Realizing the weakness of a loose confederation of Akan states, Osei Tutu strengthened centralization of the surrounding Akan groups and expanded the powers judiciary system within the centralized government. Thus, this loose confederation of small city-states grew into a kingdom or empire looking to expand its land. Newly conquered areas had the option of joining the empire or becoming tributary states.Opoku Ware I, Osei Tutu’s successor, extended the borders, embracing much of present day Ghana’s territory.
THE GOLDEN STOOL
The legend of the Golden Stool (Sika ‘dwa) is important as it is an account of the birth of the Ashanti Kingdom itself. In the seventeenth century, in order for the Ashanti to gain independence from Denkyira (another powerful contemporaneous Akan state), a meeting of all the clan heads of each of the Ashanti settlements was convened. In this meeting, the Golden Stool was called down from the heavens by Okomfo Anokye, the Priest or sage advisor to the very first Asantehene (Ashanti King), Osei Tutu I. The Golden Stool descended from the skies and rested on the lap of Osei Tutu I. Okomfo Anokye then declared the Stool to be the symbol of the new Ashanti Union (Asanteman), and allegiance was sworn to both the Golden Stool and to Osei Tutu as the Asantehene. The newly founded Asanteman went to war with Denkyira and subsequently defeated it.
The Golden Stool is sacred to the Ashanti, as it is believed that it contains the Sunsum viz, the spirit or soul of the Ashanti people. Just as man cannot live without a soul, so the Ashanti would cease to exist if the Golden Stool were to be taken from them. The Golden Stool is regarded as sacred that not even the king was allowed to sit on it, a symbol of nationhood and unity.
The Golden Stool is a curved seat 46 cm high with a platform 61 cm wide and 30 cm deep. Its entire surface is inlaid with gold, and hung with bells to warn the king of impending danger. It is an Ashanti legend and has only been seen by the tribe’s royalty. Only the king and trusted advisers know the hiding place of the stool. Replicas of the stool have been produced for the chiefs and at their funerals are ceremonially blackened with animal blood, a symbol of their power for generations.
The Ashanti have always defended their Golden Stool when it was under threat. In 1896, the Ashanti allowed their King, Prempeh I, to be exiled rather than risk losing a war and the Golden Stool in the process. The Governor of the Gold Coast, Sir Frederick Hodgson, demanded to sit on the stool in 1900. The Ashanti remained silent and when the assembly ended, they went home and prepared for war. Although they lost on the battle field, they claimed victory because they fought only to preserve the sanctity of the Golden Stool, and they had. Then in 1920, a group of African road builders accidentally found the Golden Stool and stripped it of its gold ornaments.
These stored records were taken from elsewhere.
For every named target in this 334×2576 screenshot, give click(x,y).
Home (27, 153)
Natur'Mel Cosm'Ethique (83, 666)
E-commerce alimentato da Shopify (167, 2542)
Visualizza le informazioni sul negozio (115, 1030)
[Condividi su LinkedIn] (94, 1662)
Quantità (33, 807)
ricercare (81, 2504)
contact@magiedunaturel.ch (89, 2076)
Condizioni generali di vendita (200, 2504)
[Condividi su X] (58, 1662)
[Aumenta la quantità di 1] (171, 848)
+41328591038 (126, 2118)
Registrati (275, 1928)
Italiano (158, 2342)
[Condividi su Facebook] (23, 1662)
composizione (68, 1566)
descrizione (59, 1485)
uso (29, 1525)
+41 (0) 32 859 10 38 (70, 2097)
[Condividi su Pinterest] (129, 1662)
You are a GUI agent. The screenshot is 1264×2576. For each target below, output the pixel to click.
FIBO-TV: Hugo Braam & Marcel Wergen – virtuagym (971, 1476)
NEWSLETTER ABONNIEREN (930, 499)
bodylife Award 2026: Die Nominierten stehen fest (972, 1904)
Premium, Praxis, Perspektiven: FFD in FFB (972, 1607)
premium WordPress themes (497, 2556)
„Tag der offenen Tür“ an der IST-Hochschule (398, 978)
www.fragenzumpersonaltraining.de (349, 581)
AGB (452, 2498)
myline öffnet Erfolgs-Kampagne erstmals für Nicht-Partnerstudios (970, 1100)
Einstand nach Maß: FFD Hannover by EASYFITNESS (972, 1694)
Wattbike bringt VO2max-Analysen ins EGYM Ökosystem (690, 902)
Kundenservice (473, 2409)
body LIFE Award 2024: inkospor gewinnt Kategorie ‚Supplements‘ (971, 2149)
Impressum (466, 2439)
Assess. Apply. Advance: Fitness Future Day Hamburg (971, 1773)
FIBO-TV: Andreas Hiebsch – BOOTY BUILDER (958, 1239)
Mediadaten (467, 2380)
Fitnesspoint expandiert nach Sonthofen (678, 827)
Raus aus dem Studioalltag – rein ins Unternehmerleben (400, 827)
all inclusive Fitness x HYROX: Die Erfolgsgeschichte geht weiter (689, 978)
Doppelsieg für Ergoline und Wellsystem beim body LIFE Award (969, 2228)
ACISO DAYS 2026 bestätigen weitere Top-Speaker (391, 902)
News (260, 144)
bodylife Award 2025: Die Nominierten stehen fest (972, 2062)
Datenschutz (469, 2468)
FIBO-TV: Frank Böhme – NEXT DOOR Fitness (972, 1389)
They were tried by an Ashanti court, found guilty and sentenced to death, but the British intervened and their punishment was commuted to perpetual banishment.
The Ashanti have always been proud of the uniqueness of their Golden Stool, and it signified not only their independence, but a common bond between their people. When King Kwadwo Adinkra of Gyaaman made a golden stool for himself in their early 1800s, the reigning Asantehene was so annoyed that he led a massive army against him. Adinkra’s forces were completely destroyed near Bondoukou, and he was decapitated. The Asantehene then ordered that the counterfeit golden stool be melted down and made into two masks representing Adinkra’s “ugly” face. These masks still hang today on each side of the Golden Stool as a reminder of the incident.